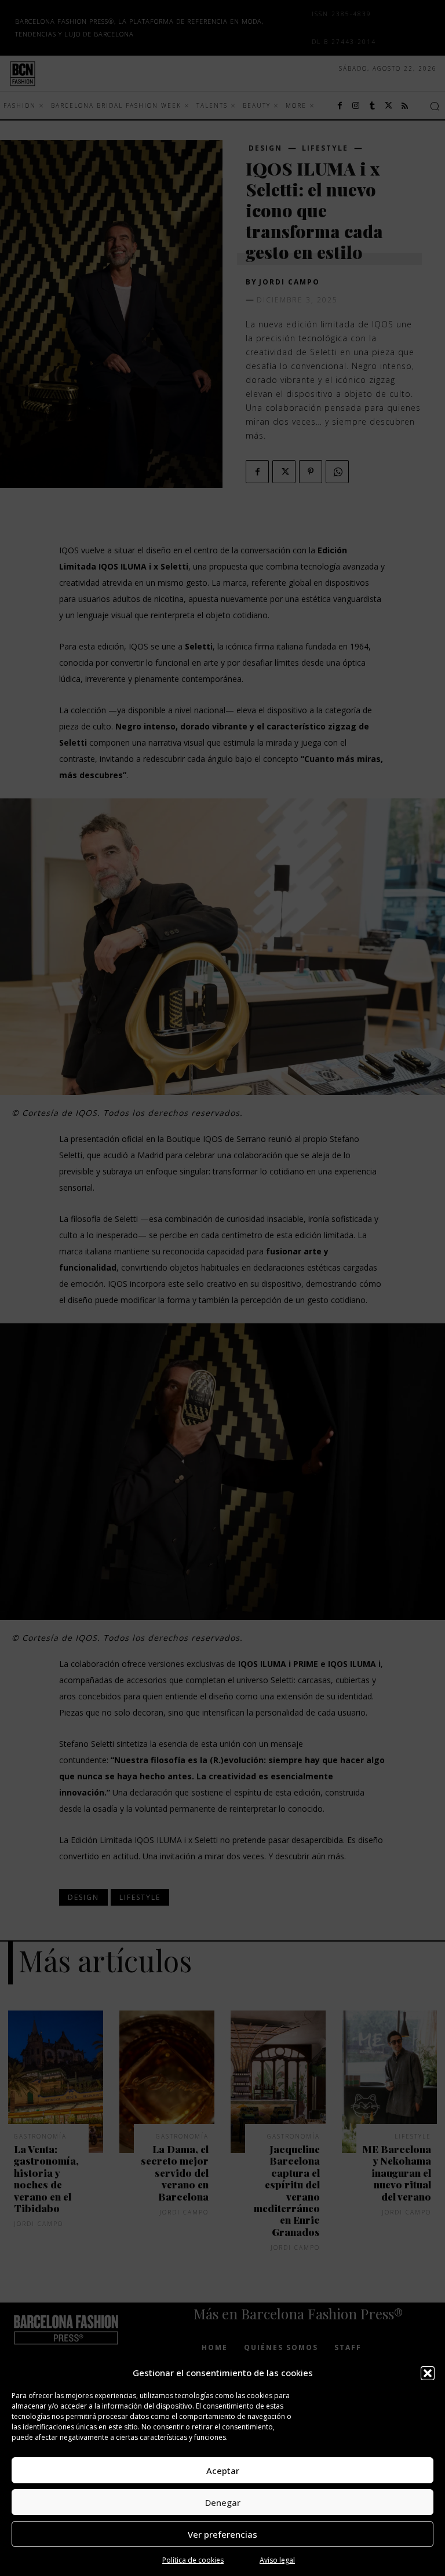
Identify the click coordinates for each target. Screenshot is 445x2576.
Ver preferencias (222, 2534)
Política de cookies (193, 2560)
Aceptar (222, 2470)
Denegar (222, 2502)
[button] (427, 2373)
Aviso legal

**Exercise brief:** Could you transcribe the records above exactly, leaving every picture out?

**Answer to the exercise:**
Identify the click coordinates for each target. Screenshot is 445x2576.
Ver preferencias (222, 2534)
Política de cookies (193, 2560)
Aceptar (222, 2470)
Denegar (222, 2502)
[button] (427, 2373)
Aviso legal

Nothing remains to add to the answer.